Public Release Type:
Journal
Publication Year: 2014
Authors:
Brahmania M,
Brouwer WP,
Feld J,
Hepatitis B Research Network,
Janssen H,
Kim WR,
Perrillo R,
Wong D
Studies:
Hepatitis B Research Network
Background and Aims: Flares in chronic hepatitis B (CHB) are a recognized phenomenon. We aimed to determine the incidence and predictors of flares in untreated CHB. Methods: Prospective (February 2011–current), multicenter, cohort study of adult CHB participants.

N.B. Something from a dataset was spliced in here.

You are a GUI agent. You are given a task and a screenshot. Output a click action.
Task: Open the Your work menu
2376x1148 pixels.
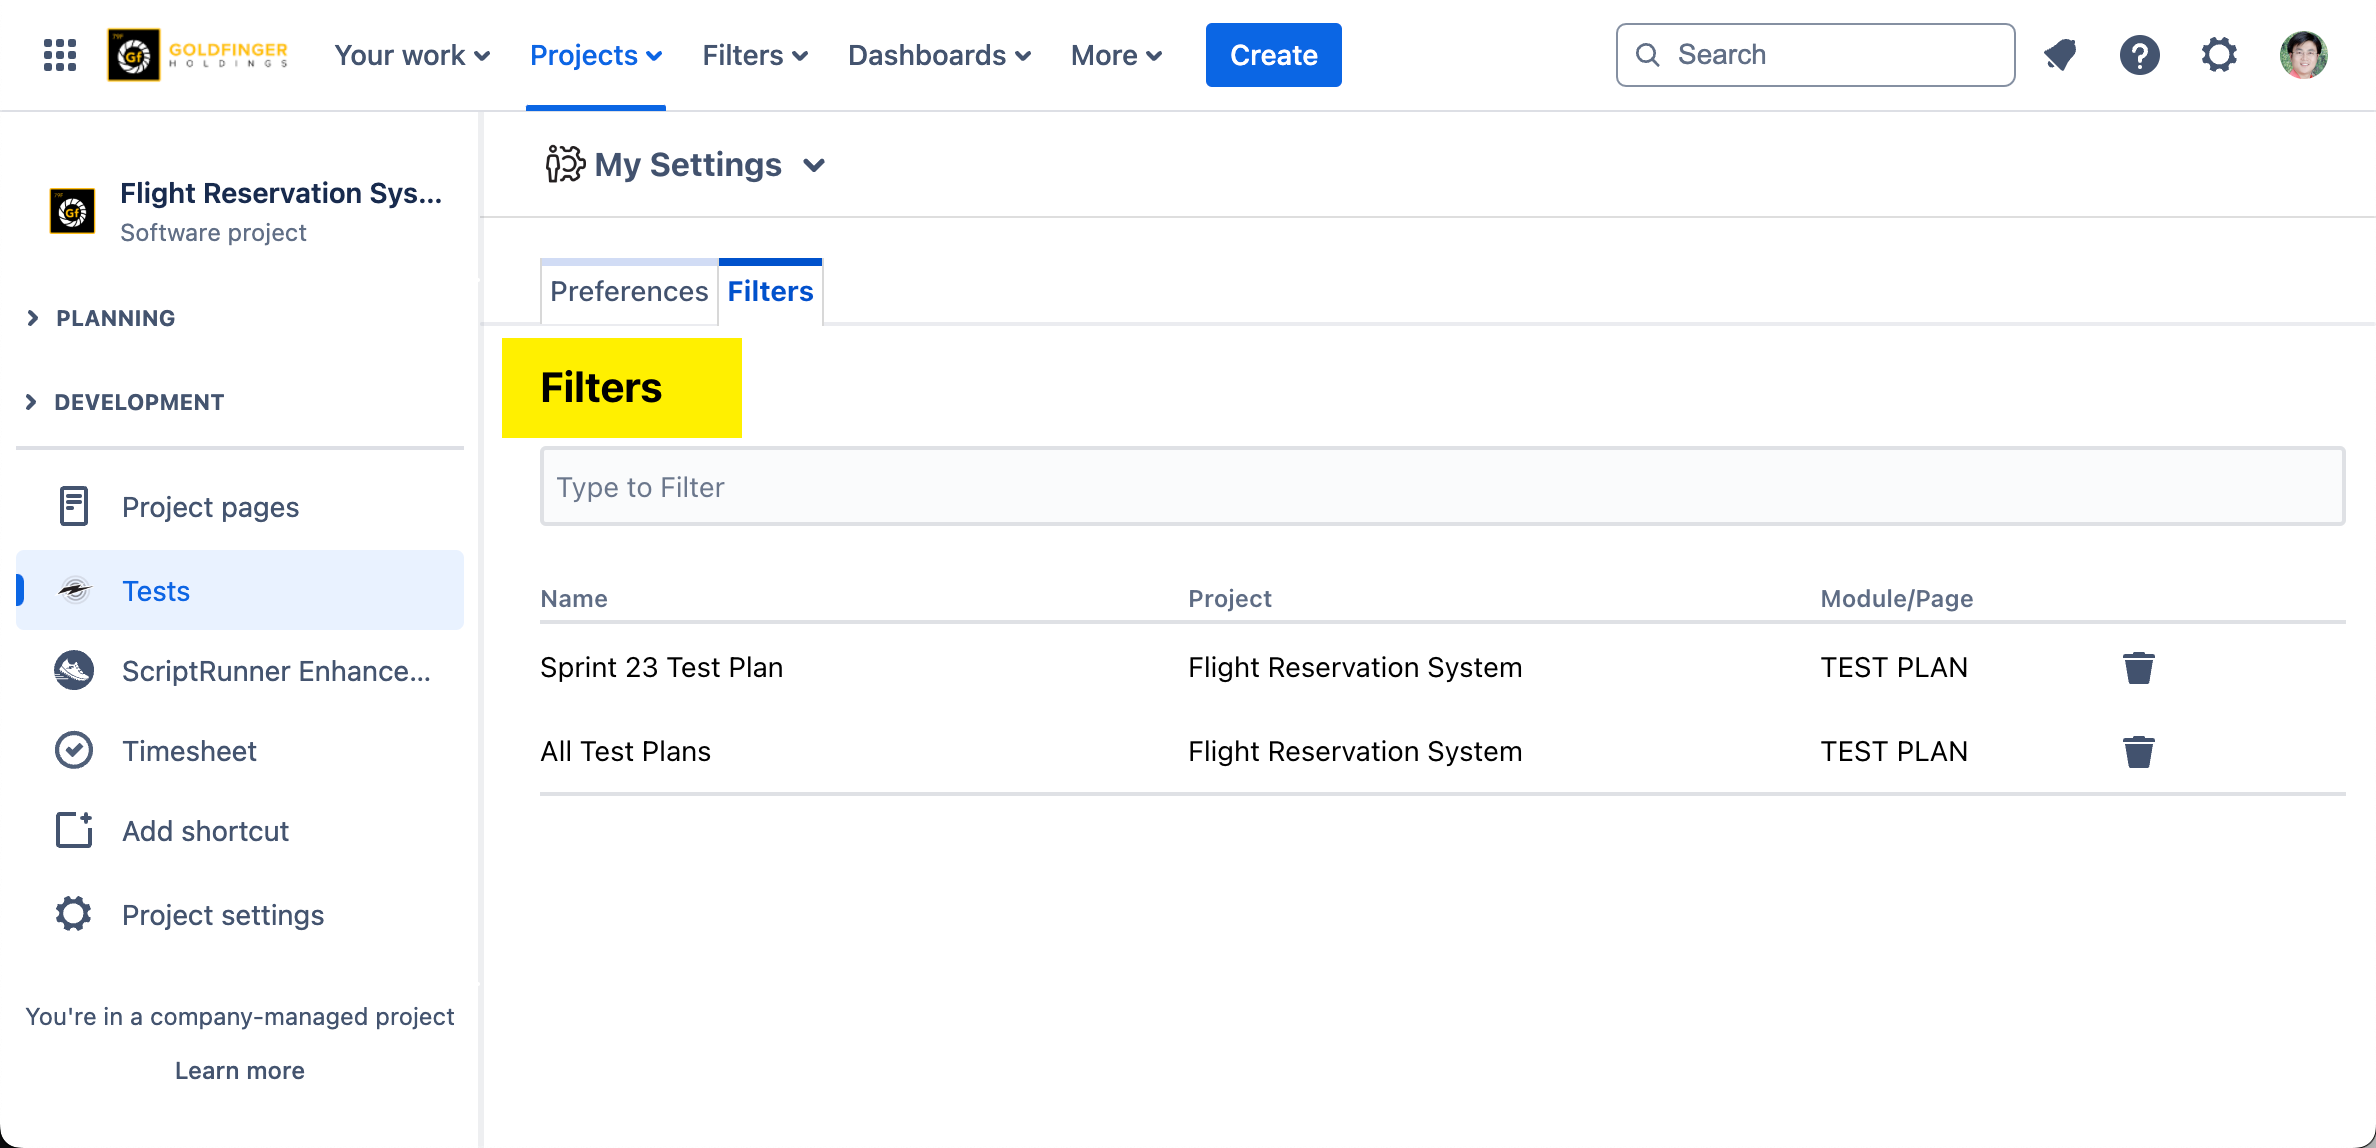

Flares were pre-defined as ALT >10×ULN. Incidence, and differences in incidence, of flares was estimated with Kaplan–Meier method and with hazard ratios (HR) using Cox regression models. Results: Our cohort included 1745 participants, 1219 met eligibility. Mean age was 43 years (range: 18–80), 51% male, 73% Asian, 23% HBeAg(+) and 3.0% had advanced fibrosis (FIB-4 >3.25). Mean ALT, HBVDNA, and quantitative HBsAg levels were 2.0×ULN, 4.2 log10 (IU/ml), 3.2 log10 (IU/ml), respectively. Median follow up was 494 days (range: 1–992). 43 participants (1-year incidence: 3.8%) experienced a flare with median time to flare of 182 days. In contrast to non-flare participants, the flare population was younger (38.1 vs. 43.5; p = 0.006), HBeAg(+) (70.0% vs. 23.0%; p ≤ 0.0001), and immune active (48.8%; p < 0.0001). They also had higher baseline ALT (4.6 vs. 1.9×ULN; p = 0.002), HBVDNA (6.8 vs. 4.1 log10 (IU/ml); p < 0.0001), and quantitative HBsAg levels (3.9 vs. 3.2 log10 (IU/ml); p = 0.003). None of the 31 flares with a documented resolution led to hepatic decompensation. In multivariate analysis, significant factors associated with flares included male gender (HR 2.66; 95% CI: 1.34–5.26; p = 0.005), higher baseline ALT (HR 1.10; 95% CI: 1.06–1.15; p < 0.0001) and HBVDNA levels (HR 1.31; 95% CI: 1.07–1.61, p = 0.01). Conclusions: Male gender, HBeAg(+), high baseline levels of ALT and HBVDNA were all independently associated with higher risk of experiencing flares.